Your assignment. Write out the data exactly, keeping every line.
>>>>>
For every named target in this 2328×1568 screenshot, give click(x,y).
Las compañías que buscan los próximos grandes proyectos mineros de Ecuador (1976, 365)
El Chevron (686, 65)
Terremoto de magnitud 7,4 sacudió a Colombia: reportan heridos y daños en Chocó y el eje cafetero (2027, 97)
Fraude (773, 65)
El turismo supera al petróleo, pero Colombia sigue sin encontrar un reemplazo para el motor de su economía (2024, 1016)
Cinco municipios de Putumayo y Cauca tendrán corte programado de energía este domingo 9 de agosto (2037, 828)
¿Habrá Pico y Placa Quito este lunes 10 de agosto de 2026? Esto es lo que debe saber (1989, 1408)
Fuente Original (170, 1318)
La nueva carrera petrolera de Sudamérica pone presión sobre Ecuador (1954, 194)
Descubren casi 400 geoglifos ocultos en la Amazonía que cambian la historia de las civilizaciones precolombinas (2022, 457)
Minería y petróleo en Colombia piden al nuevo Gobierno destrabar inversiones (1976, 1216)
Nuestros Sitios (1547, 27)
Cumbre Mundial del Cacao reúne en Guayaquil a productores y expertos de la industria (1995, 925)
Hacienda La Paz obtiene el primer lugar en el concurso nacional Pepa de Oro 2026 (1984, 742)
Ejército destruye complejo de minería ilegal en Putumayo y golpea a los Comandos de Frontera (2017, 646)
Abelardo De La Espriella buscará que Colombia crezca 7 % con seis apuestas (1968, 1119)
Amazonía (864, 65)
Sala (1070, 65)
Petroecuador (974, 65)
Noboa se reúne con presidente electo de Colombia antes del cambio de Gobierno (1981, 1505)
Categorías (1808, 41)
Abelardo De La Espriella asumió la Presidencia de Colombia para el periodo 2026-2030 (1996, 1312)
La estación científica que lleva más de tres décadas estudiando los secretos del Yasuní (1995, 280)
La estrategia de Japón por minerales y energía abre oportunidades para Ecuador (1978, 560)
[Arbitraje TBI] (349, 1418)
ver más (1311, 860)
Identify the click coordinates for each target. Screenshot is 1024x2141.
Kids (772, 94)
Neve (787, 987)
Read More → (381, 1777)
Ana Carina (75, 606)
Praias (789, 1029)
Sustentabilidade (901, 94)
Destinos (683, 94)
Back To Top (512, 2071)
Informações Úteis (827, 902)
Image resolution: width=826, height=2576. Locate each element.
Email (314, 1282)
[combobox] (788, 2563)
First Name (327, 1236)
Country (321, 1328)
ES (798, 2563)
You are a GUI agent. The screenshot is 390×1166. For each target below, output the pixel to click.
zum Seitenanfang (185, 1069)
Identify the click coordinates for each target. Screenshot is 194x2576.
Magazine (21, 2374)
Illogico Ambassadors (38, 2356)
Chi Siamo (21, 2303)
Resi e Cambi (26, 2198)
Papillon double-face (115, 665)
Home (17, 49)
<<<<<
Reply to the exercise.
For every named target in this 2328×1568 screenshot, give click(x,y).
Las compañías que buscan los próximos grandes proyectos mineros de Ecuador (1976, 365)
El Chevron (686, 65)
Terremoto de magnitud 7,4 sacudió a Colombia: reportan heridos y daños en Chocó y el eje cafetero (2027, 97)
Fraude (773, 65)
El turismo supera al petróleo, pero Colombia sigue sin encontrar un reemplazo para el motor de su economía (2024, 1016)
Cinco municipios de Putumayo y Cauca tendrán corte programado de energía este domingo 9 de agosto (2037, 828)
¿Habrá Pico y Placa Quito este lunes 10 de agosto de 2026? Esto es lo que debe saber (1989, 1408)
Fuente Original (170, 1318)
La nueva carrera petrolera de Sudamérica pone presión sobre Ecuador (1954, 194)
Descubren casi 400 geoglifos ocultos en la Amazonía que cambian la historia de las civilizaciones precolombinas (2022, 457)
Minería y petróleo en Colombia piden al nuevo Gobierno destrabar inversiones (1976, 1216)
Nuestros Sitios (1547, 27)
Cumbre Mundial del Cacao reúne en Guayaquil a productores y expertos de la industria (1995, 925)
Hacienda La Paz obtiene el primer lugar en el concurso nacional Pepa de Oro 2026 (1984, 742)
Ejército destruye complejo de minería ilegal en Putumayo y golpea a los Comandos de Frontera (2017, 646)
Abelardo De La Espriella buscará que Colombia crezca 7 % con seis apuestas (1968, 1119)
Amazonía (864, 65)
Sala (1070, 65)
Petroecuador (974, 65)
Noboa se reúne con presidente electo de Colombia antes del cambio de Gobierno (1981, 1505)
Categorías (1808, 41)
Abelardo De La Espriella asumió la Presidencia de Colombia para el periodo 2026-2030 (1996, 1312)
La estación científica que lleva más de tres décadas estudiando los secretos del Yasuní (1995, 280)
La estrategia de Japón por minerales y energía abre oportunidades para Ecuador (1978, 560)
[Arbitraje TBI] (349, 1418)
ver más (1311, 860)
Identify the click coordinates for each target. Screenshot is 1024x2141.
Kids (772, 94)
Neve (787, 987)
Read More → (381, 1777)
Ana Carina (75, 606)
Praias (789, 1029)
Sustentabilidade (901, 94)
Destinos (683, 94)
Back To Top (512, 2071)
Informações Úteis (827, 902)
Image resolution: width=826, height=2576. Locate each element.
Email (314, 1282)
[combobox] (788, 2563)
First Name (327, 1236)
Country (321, 1328)
ES (798, 2563)
You are a GUI agent. The screenshot is 390×1166. For each target below, output the pixel to click.
zum Seitenanfang (185, 1069)
Identify the click coordinates for each target. Screenshot is 194x2576.
Magazine (21, 2374)
Illogico Ambassadors (38, 2356)
Chi Siamo (21, 2303)
Resi e Cambi (26, 2198)
Papillon double-face (115, 665)
Home (17, 49)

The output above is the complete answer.